Records to use.
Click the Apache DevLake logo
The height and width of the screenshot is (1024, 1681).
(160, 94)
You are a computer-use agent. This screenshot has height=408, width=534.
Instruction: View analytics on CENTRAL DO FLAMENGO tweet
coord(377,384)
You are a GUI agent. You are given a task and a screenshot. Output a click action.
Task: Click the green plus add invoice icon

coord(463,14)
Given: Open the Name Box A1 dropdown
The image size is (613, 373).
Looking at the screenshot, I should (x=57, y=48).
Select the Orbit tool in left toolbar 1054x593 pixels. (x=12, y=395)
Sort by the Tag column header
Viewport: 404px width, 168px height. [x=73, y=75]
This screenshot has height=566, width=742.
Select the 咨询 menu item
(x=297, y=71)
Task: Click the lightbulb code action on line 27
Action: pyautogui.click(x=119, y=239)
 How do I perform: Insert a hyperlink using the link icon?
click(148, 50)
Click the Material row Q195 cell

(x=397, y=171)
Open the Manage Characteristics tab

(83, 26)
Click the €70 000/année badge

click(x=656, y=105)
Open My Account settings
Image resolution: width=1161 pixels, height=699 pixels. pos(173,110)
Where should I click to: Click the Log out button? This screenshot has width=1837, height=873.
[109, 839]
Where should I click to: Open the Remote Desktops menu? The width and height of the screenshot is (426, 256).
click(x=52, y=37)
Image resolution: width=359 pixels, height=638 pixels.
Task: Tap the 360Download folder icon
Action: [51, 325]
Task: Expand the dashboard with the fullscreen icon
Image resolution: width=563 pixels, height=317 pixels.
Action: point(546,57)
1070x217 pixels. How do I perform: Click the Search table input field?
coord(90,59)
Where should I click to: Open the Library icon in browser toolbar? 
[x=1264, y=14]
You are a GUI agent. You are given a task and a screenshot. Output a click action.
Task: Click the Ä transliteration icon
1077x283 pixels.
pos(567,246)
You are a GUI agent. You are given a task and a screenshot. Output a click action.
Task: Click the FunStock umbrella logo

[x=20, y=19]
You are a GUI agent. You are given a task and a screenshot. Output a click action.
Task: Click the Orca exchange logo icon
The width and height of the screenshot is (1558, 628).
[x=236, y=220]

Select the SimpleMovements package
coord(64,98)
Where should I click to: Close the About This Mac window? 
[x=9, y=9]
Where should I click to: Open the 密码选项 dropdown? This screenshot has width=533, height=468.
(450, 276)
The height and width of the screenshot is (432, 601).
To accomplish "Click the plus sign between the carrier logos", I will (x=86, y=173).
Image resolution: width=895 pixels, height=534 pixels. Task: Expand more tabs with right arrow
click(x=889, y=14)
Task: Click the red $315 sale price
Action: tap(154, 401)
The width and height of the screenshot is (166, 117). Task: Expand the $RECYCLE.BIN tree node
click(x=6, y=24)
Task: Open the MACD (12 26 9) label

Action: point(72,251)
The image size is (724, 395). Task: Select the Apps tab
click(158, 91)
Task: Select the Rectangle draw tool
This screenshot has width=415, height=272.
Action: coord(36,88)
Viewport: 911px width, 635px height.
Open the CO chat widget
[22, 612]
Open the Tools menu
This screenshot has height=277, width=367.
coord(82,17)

Task requirements. Please output every line of the records above as a JSON list of strings, one string per line, skipping blank lines.

Final result.
[
  "Click the Apache DevLake logo",
  "The height and width of the screenshot is (1024, 1681).",
  "(160, 94)",
  "You are a computer-use agent. This screenshot has height=408, width=534.",
  "Instruction: View analytics on CENTRAL DO FLAMENGO tweet",
  "coord(377,384)",
  "You are a GUI agent. You are given a task and a screenshot. Output a click action.",
  "Task: Click the green plus add invoice icon",
  "coord(463,14)",
  "Given: Open the Name Box A1 dropdown",
  "The image size is (613, 373).",
  "Looking at the screenshot, I should (x=57, y=48).",
  "Select the Orbit tool in left toolbar 1054x593 pixels. (x=12, y=395)",
  "Sort by the Tag column header",
  "Viewport: 404px width, 168px height. [x=73, y=75]",
  "This screenshot has height=566, width=742.",
  "Select the 咨询 menu item",
  "(x=297, y=71)",
  "Task: Click the lightbulb code action on line 27",
  "Action: pyautogui.click(x=119, y=239)",
  " How do I perform: Insert a hyperlink using the link icon?",
  "click(148, 50)",
  "Click the Material row Q195 cell",
  "(x=397, y=171)",
  "Open the Manage Characteristics tab",
  "(83, 26)",
  "Click the €70 000/année badge",
  "click(x=656, y=105)",
  "Open My Account settings",
  "Image resolution: width=1161 pixels, height=699 pixels. pos(173,110)",
  "Where should I click to: Click the Log out button? This screenshot has width=1837, height=873.",
  "[109, 839]",
  "Where should I click to: Open the Remote Desktops menu? The width and height of the screenshot is (426, 256).",
  "click(x=52, y=37)",
  "Image resolution: width=359 pixels, height=638 pixels.",
  "Task: Tap the 360Download folder icon",
  "Action: [51, 325]",
  "Task: Expand the dashboard with the fullscreen icon",
  "Image resolution: width=563 pixels, height=317 pixels.",
  "Action: point(546,57)",
  "1070x217 pixels. How do I perform: Click the Search table input field?",
  "coord(90,59)",
  "Where should I click to: Open the Library icon in browser toolbar? ",
  "[x=1264, y=14]",
  "You are a GUI agent. You are given a task and a screenshot. Output a click action.",
  "Task: Click the Ä transliteration icon",
  "1077x283 pixels.",
  "pos(567,246)",
  "You are a GUI agent. You are given a task and a screenshot. Output a click action.",
  "Task: Click the FunStock umbrella logo",
  "[x=20, y=19]",
  "You are a GUI agent. You are given a task and a screenshot. Output a click action.",
  "Task: Click the Orca exchange logo icon",
  "The width and height of the screenshot is (1558, 628).",
  "[x=236, y=220]",
  "Select the SimpleMovements package",
  "coord(64,98)",
  "Where should I click to: Close the About This Mac window? ",
  "[x=9, y=9]",
  "Where should I click to: Open the 密码选项 dropdown? This screenshot has width=533, height=468.",
  "(450, 276)",
  "The height and width of the screenshot is (432, 601).",
  "To accomplish \"Click the plus sign between the carrier logos\", I will (x=86, y=173).",
  "Image resolution: width=895 pixels, height=534 pixels. Task: Expand more tabs with right arrow",
  "click(x=889, y=14)",
  "Task: Click the red $315 sale price",
  "Action: tap(154, 401)",
  "The width and height of the screenshot is (166, 117). Task: Expand the $RECYCLE.BIN tree node",
  "click(x=6, y=24)",
  "Task: Open the MACD (12 26 9) label",
  "Action: point(72,251)",
  "The image size is (724, 395). Task: Select the Apps tab",
  "click(158, 91)",
  "Task: Select the Rectangle draw tool",
  "This screenshot has width=415, height=272.",
  "Action: coord(36,88)",
  "Viewport: 911px width, 635px height.",
  "Open the CO chat widget",
  "[22, 612]",
  "Open the Tools menu",
  "This screenshot has height=277, width=367.",
  "coord(82,17)"
]